- _Exercise details_
Please answer these questions from the text on Ćelije below.
(a) What was the village's population in the 2011 census?
(b) On what date did the JNA and SAO Krajina militia force the evacuation of the village's ethnic-Croat population?
(c) How long is the memorial procession held annually since 2002?

- _Exercise text_
Ćelije sometimes also referred to as Ćelija, is a village in eastern Croatia located west of Trpinja and south of the Osijek Airport. The population is 121 (census 2011).

==Name==
The name of the village in Croatian is plural.

==History==
===Croatian War of Independence===

On 7 July 1991, during the initial stages of the Croatian War of Independence, the Yugoslav People's Army (JNA) and SAO Krajina militia forced evacuation of the ethnic-Croat population of the village—180 residents. The evacuation happened in the aftermath of a JNA tank and mortar attack on the Croatian National Guard (ZNG) on 4 July, resulting in death of three ZNG troops. The confrontation was over control over Ćelije. Several days after the evacuation, the village was torched—the first such instance in the war.

Eleven civilians killed in Erdut by SAO Krajina authorities in early November 1991 were buried in a mass grave in Ćelije. As of July 2013, Goran Hadžić, one of Croatian Serb political leaders at the time, is on trial at the International Criminal Tribunal for the former Yugoslavia. Hadžić faced charges related to the killings and other war crimes committed in 1990s but died before a verdict could be reached.

=== UNTAES protectorate and subsequent period ===

Ćelije were left in ruins until 1998, when a part of the refuged population returned, upon return of the area to Croatian control through the Erdut Agreement, at the end of the United Nations Transitional Administration for Eastern Slavonia, Baranja and Western Sirmium mandate. That year, a mass grave containing victims killed after capture of the village was destroyed near the village, and a total of 32 sets of human remains were recovered in the village by 2012. Since 2002, a 22 km memorial procession is held annually through Tordinci, Antin, Ćelije and Korog—villages where mass graves of 266 Croatian soldiers and civilians were found after the war.

In 2011, Croatian authorities opened an investigation against Boro Ivanović, commanding officer of the JNA 12th Proletarian Mechanised Brigade in 1991, in connection with 1991 expulsion of population and destruction of the village.

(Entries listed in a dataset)
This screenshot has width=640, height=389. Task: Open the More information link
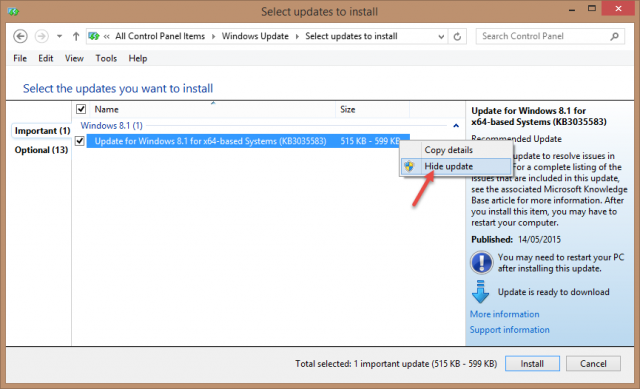[504, 314]
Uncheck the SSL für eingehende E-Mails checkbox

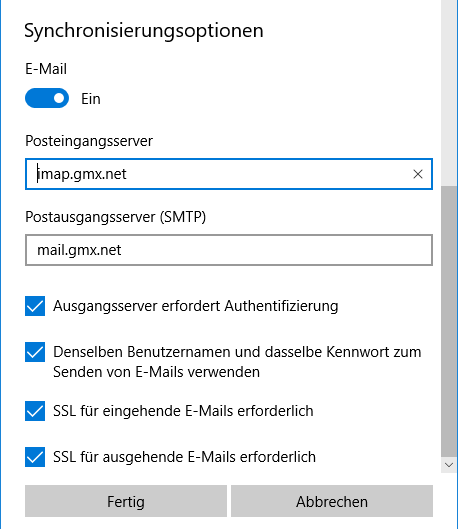pos(35,411)
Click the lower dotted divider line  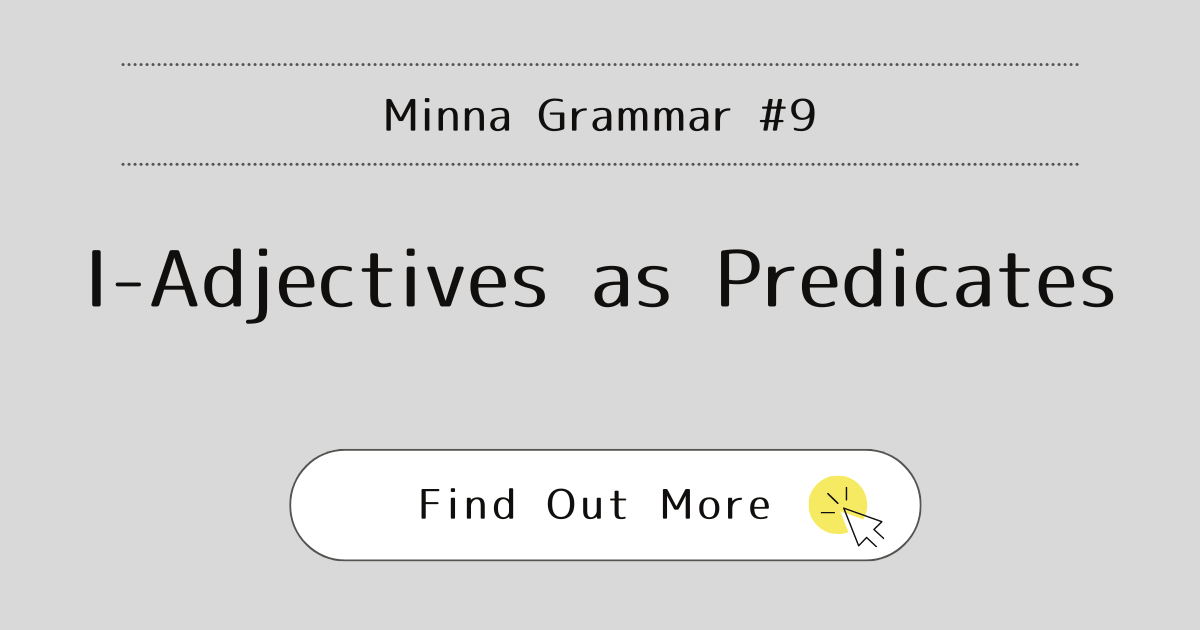click(x=600, y=164)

- _Final answer_
(a) 121
(b) 7 July 1991
(c) 22 km